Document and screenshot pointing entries

^^^^^^^^

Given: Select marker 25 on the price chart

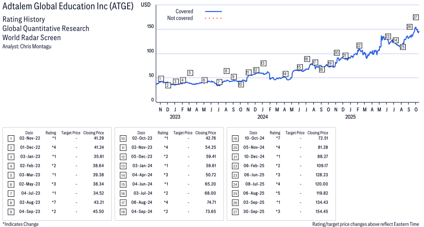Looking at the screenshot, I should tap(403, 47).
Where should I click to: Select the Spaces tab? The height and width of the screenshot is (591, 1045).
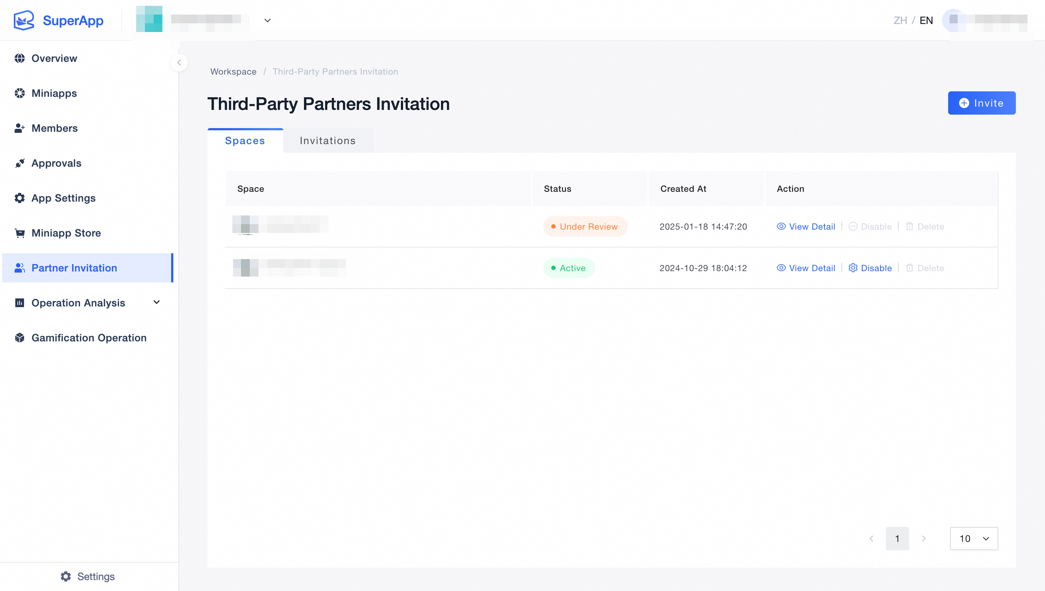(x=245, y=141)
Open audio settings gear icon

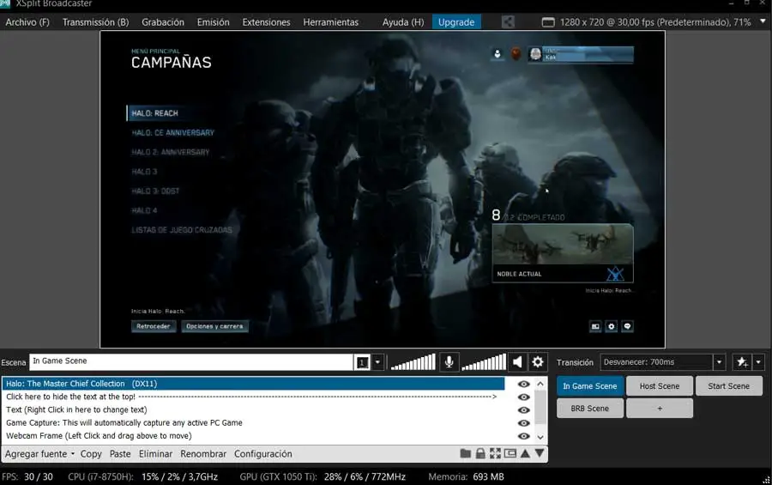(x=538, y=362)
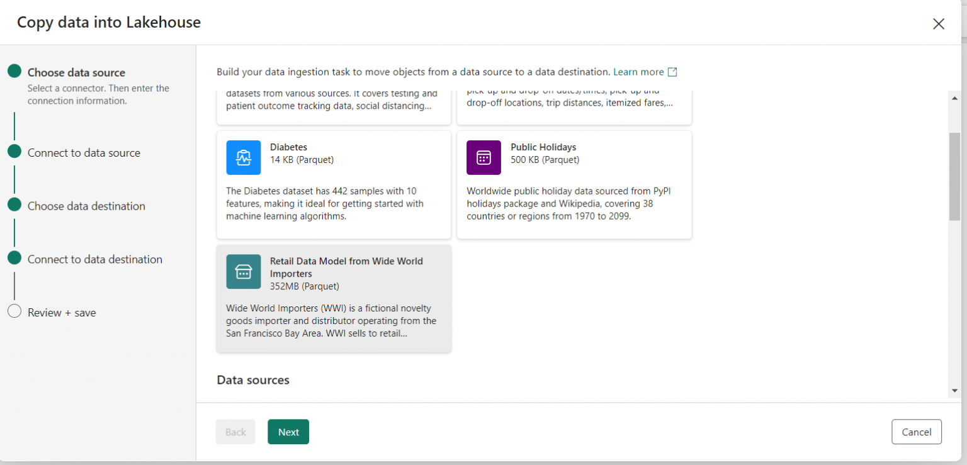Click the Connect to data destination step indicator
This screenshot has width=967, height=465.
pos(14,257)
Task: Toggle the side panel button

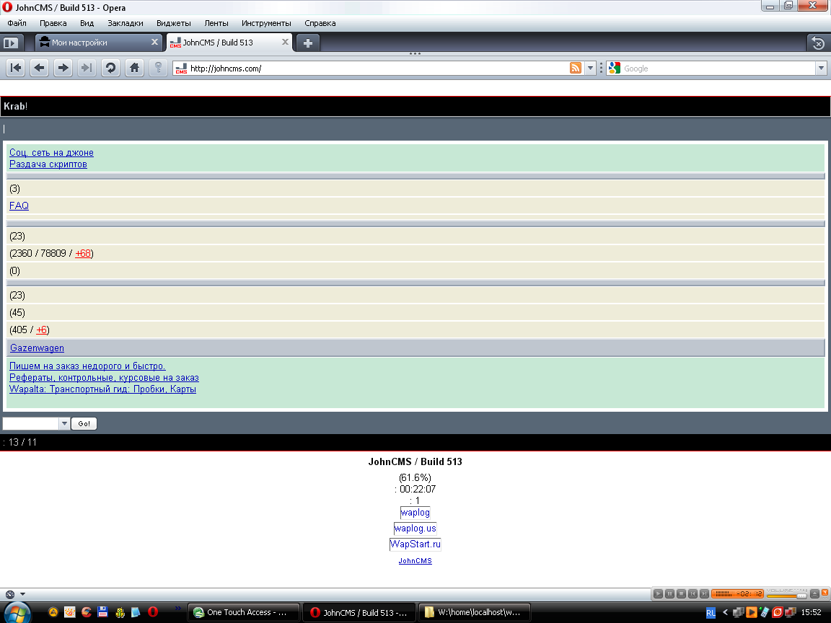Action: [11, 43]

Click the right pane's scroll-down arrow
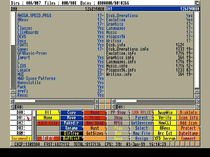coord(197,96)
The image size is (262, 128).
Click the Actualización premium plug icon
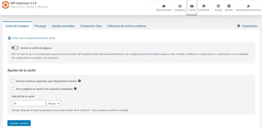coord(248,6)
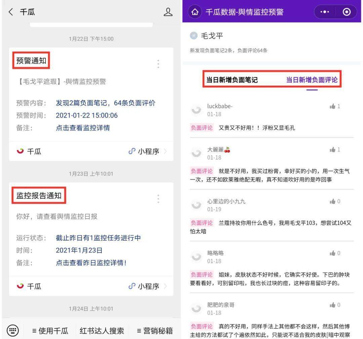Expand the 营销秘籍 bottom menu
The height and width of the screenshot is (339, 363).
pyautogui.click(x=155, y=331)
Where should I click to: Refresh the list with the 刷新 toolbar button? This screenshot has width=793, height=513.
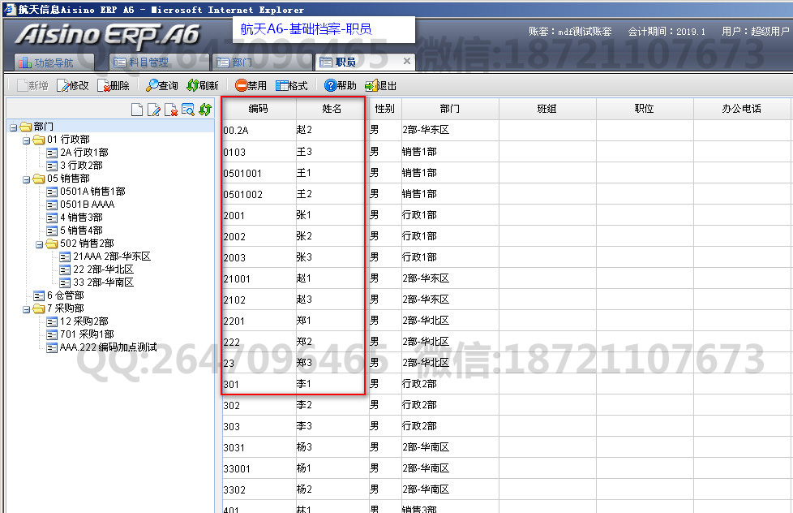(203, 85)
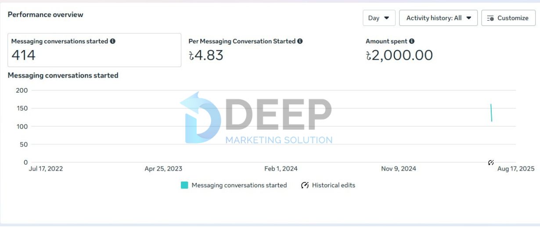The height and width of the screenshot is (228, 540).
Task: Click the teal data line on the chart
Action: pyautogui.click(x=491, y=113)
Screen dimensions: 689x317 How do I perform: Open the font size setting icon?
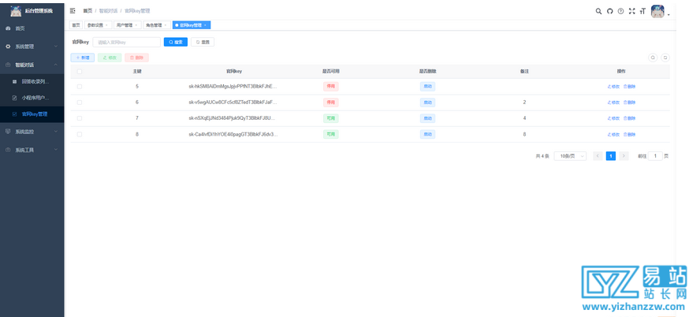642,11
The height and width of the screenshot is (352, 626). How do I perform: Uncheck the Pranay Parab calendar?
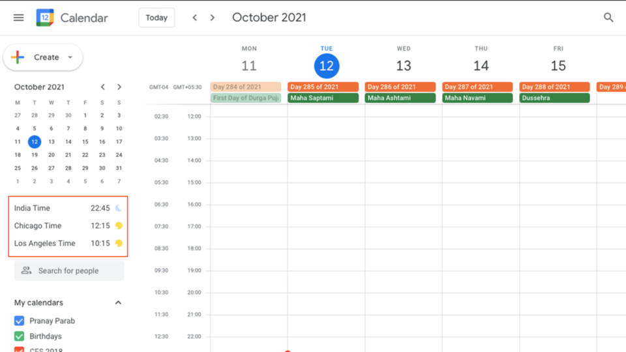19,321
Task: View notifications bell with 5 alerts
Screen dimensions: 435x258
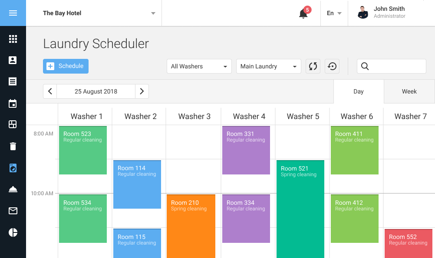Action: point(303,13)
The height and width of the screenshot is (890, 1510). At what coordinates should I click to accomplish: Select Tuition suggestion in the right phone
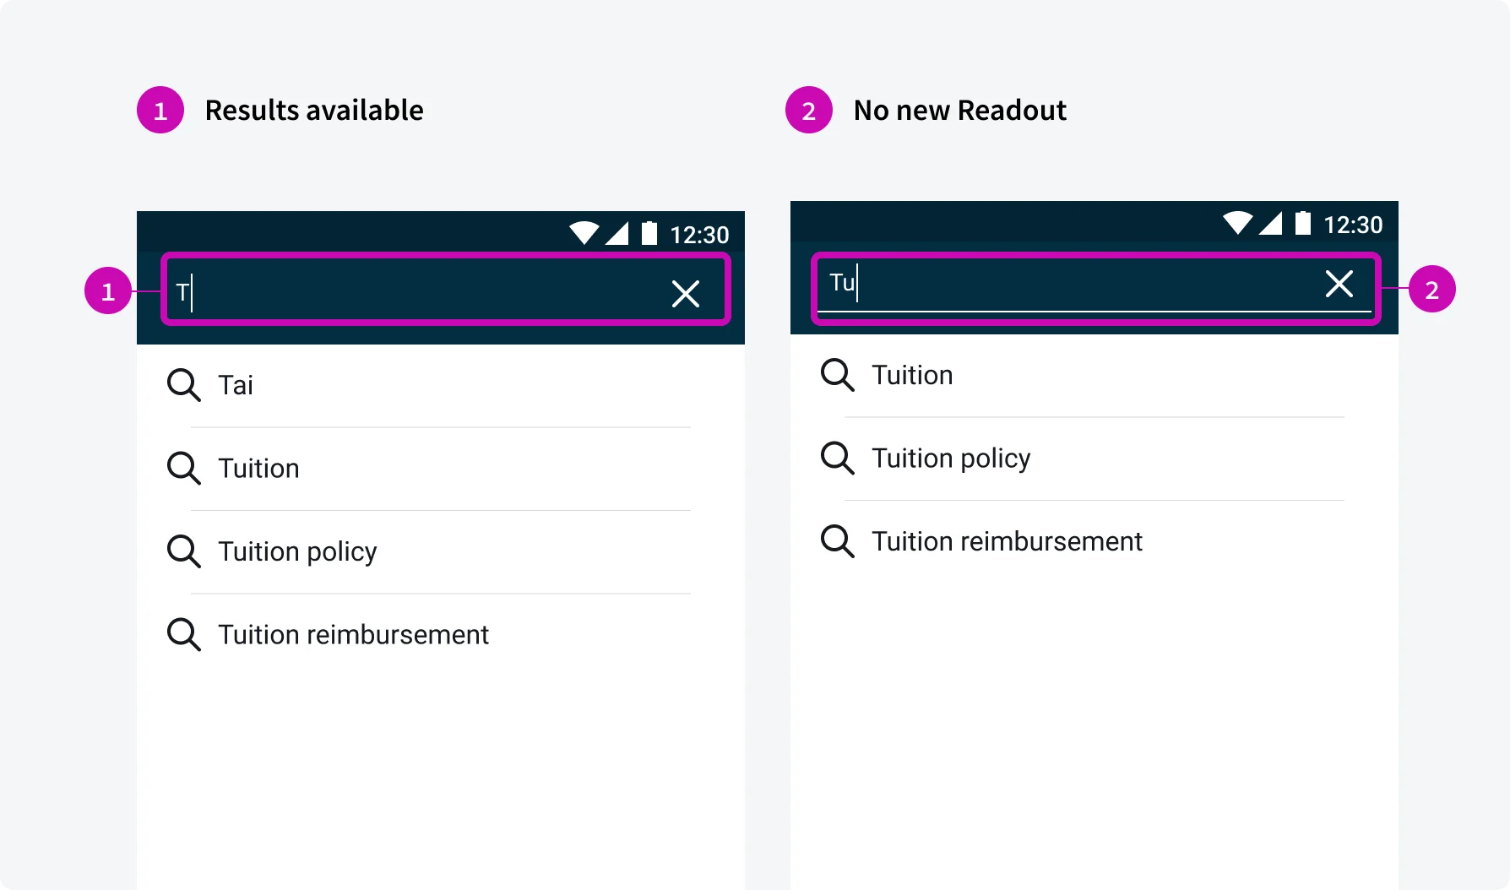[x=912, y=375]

^^^^^^^^

### TASK PROMPT
Repeat every line of the records above word for word, leaving out the pictures.

### RESPONSE TO THIS TASK
Given: Select marker 25 on the price chart

Looking at the screenshot, I should tap(403, 47).
Where should I click to: Select the Spaces tab? The height and width of the screenshot is (591, 1045).
(x=245, y=141)
Open audio settings gear icon

(x=538, y=362)
Click the Connect to data destination step indicator
This screenshot has width=967, height=465.
pos(14,257)
Task: Toggle the side panel button

Action: [11, 43]

Click the right pane's scroll-down arrow
coord(197,96)
The image size is (262, 128).
Click the Actualización premium plug icon
coord(248,6)
Expand the 营销秘籍 bottom menu
The height and width of the screenshot is (339, 363).
pyautogui.click(x=155, y=331)
Where should I click to: Refresh the list with the 刷新 toolbar button? This screenshot has width=793, height=513.
(203, 85)
The height and width of the screenshot is (228, 540).
Task: Click the teal data line on the chart
Action: pyautogui.click(x=491, y=113)
Screen dimensions: 689x317 How do I perform: Open the font size setting icon?
642,11
The height and width of the screenshot is (352, 626). How do I perform: Uncheck the Pranay Parab calendar?
19,321
Task: View notifications bell with 5 alerts
Screen dimensions: 435x258
Action: point(303,13)
The height and width of the screenshot is (890, 1510). At what coordinates should I click to accomplish: Select Tuition suggestion in the right phone
[x=912, y=375]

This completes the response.